- [DESAFIO]: Escreva a continuação do artigo sobre California City e o deserto de Mojave, começando logo depois da última frase apresentada.

- [ARTIGO]:
──────────────────────────────

“Aqui já é a Califórnia, e nem parece ter tanta fartura assim.” A frustração de Tio John era compreensível. Sua família havia abandonado as terras em Oklahoma e, como milhões de pessoas do Meio-Oeste, tentava a sorte nas ricas e fartas terras californianas. Mas a primeira imagem que tinham ao cruzar a divisa estadual não lembrava em nada o paraíso rural que lhes fora prometido. Era só terra, areia e montanha, com alguns arbustos que sofrem para se manter verde e as árvores de Josué, famosas pelo álbum Joshua Tree da banda irlandesa U2. Esse é o deserto de Mojave.
O cenário descrito por John Steinbeck em “Vinhas da Ira”, a saga da família Joad em busca de uma nova vida na Costa Oeste americana, não mudou muito. As rodovias melhoraram, as condições de trabalho também, as fazendas são mais mecanizadas, mas o deserto ainda está lá, como uma provação final para quem quer chegar ao rico e fértil vale central. Mas, no meio desse mundão de terra seca, está a terceira maior cidade da Califórnia, criada para rivalizar com Los Angeles: California City, a metrópole futurista de 14 mil habitantes.

──────────────────────────────

Entradas de texto e de localização de itens
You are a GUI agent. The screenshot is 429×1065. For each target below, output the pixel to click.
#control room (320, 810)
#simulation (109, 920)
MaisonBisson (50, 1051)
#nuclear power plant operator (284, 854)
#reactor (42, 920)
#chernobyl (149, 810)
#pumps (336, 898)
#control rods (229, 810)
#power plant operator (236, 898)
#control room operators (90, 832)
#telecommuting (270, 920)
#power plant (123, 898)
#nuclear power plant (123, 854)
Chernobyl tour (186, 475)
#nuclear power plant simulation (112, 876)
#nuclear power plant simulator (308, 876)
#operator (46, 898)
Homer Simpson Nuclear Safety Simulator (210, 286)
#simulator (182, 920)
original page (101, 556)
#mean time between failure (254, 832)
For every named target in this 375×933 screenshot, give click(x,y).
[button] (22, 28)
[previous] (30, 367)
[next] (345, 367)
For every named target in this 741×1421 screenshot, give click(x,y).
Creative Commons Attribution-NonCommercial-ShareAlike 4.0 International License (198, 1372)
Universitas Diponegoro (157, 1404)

──────────────────────────────

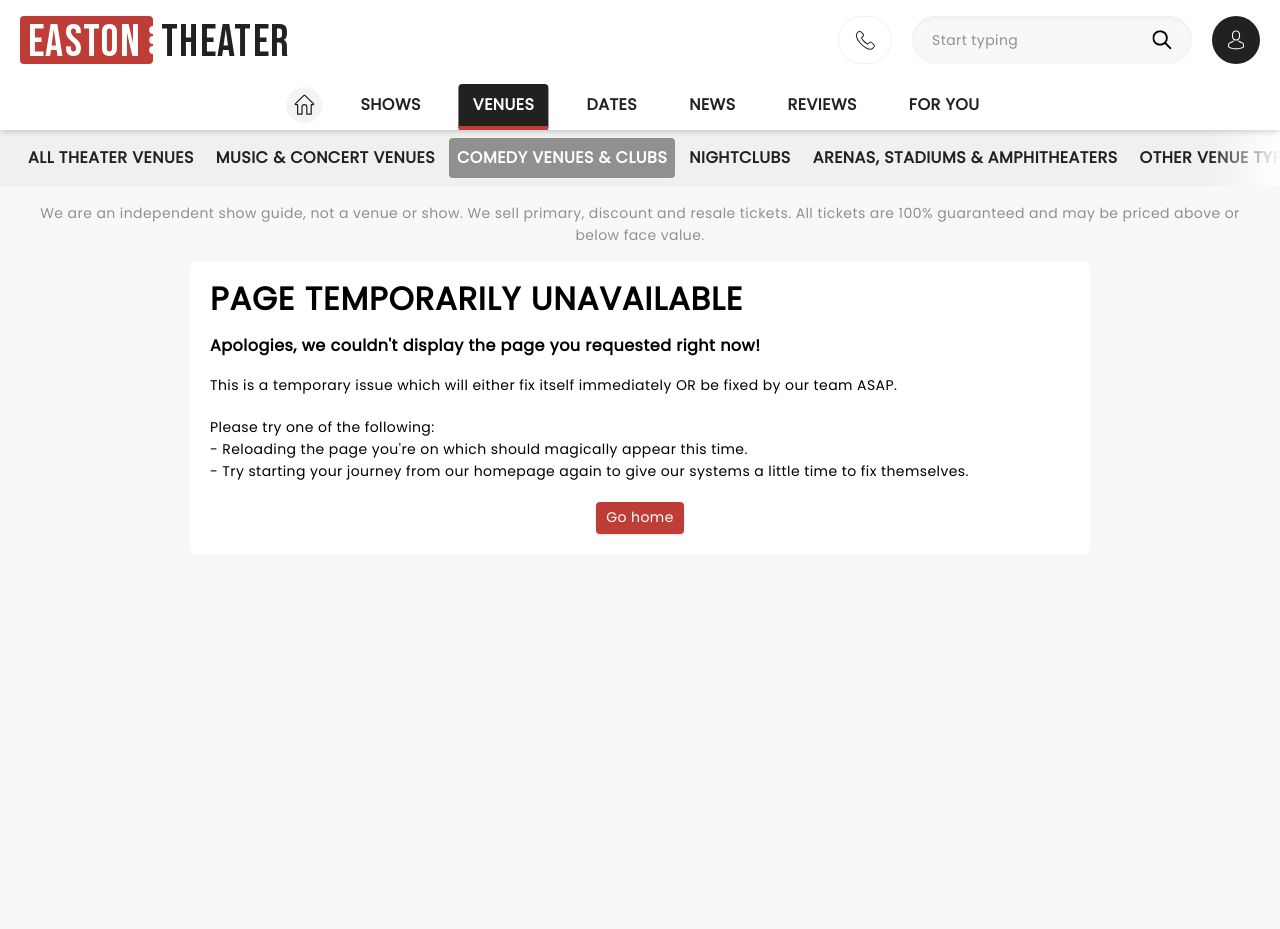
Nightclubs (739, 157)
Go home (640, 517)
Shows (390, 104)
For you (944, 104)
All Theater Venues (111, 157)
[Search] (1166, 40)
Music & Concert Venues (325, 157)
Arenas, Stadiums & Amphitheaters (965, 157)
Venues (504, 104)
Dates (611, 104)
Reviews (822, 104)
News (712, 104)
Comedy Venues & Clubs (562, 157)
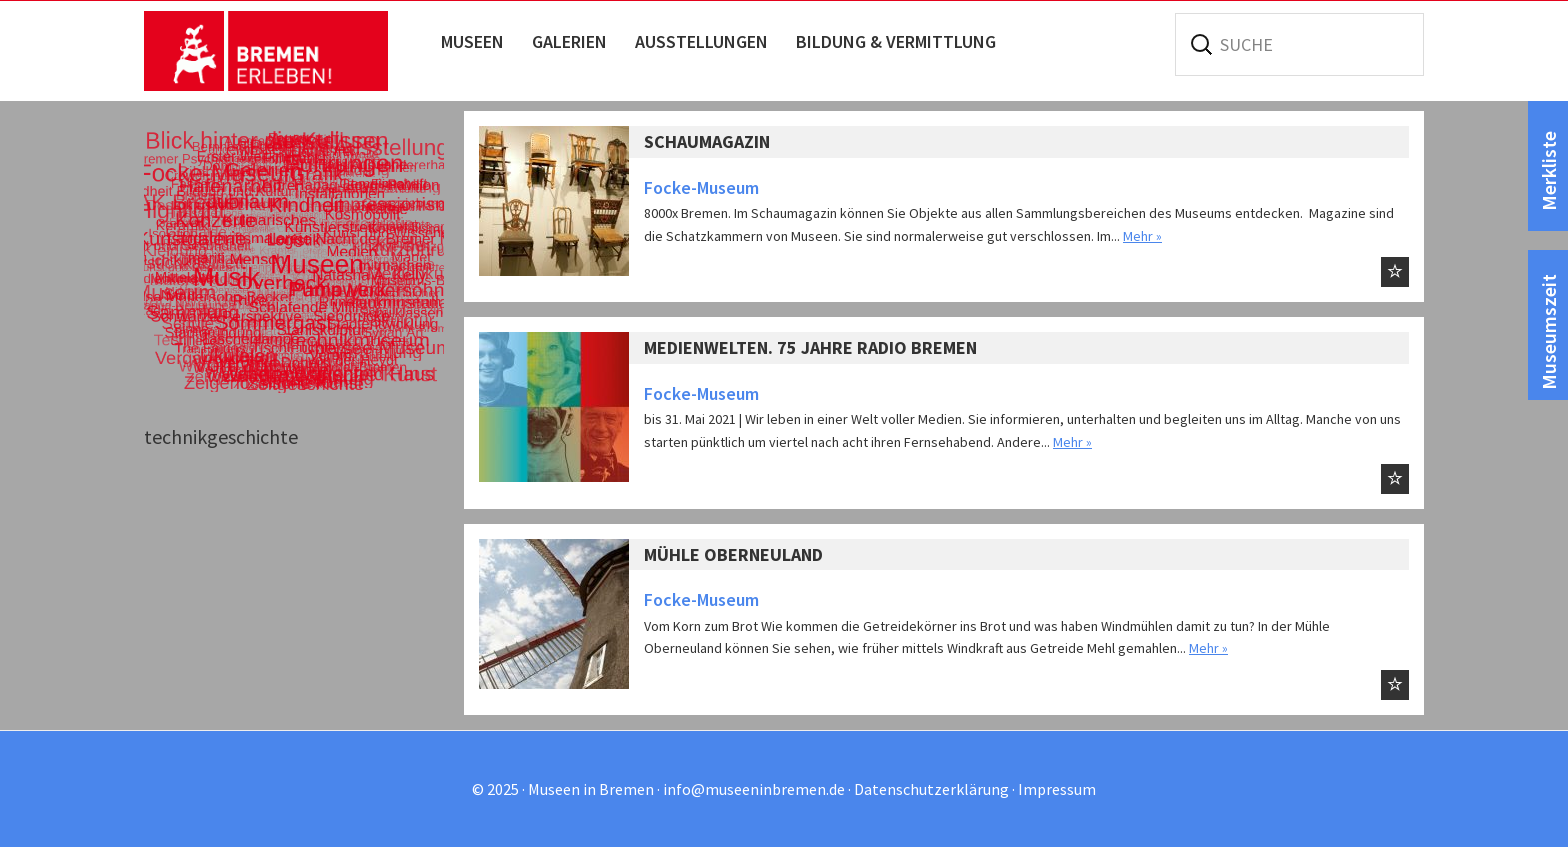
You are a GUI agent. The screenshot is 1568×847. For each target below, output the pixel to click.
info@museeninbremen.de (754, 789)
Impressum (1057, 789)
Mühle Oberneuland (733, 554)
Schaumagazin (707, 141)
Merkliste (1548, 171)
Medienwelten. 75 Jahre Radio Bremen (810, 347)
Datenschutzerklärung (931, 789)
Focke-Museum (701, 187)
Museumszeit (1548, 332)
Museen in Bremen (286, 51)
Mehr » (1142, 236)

──────────────────────────────

- [RESULTADO DA TAREFA]:
Na década de 1950, o mundo – ou, pelos menos, a parte mais rica dele – vivia uma era de grande empolgação com as perspectivas que a tecnologia apresentava. Era um momento em que se acreditava que conceitos seriam revertidos e o caminho era refazer tudo ou fazer tudo novo. Os Jetsons não surgiram de geração espontânea, foram parte de um processo histórico e cultural.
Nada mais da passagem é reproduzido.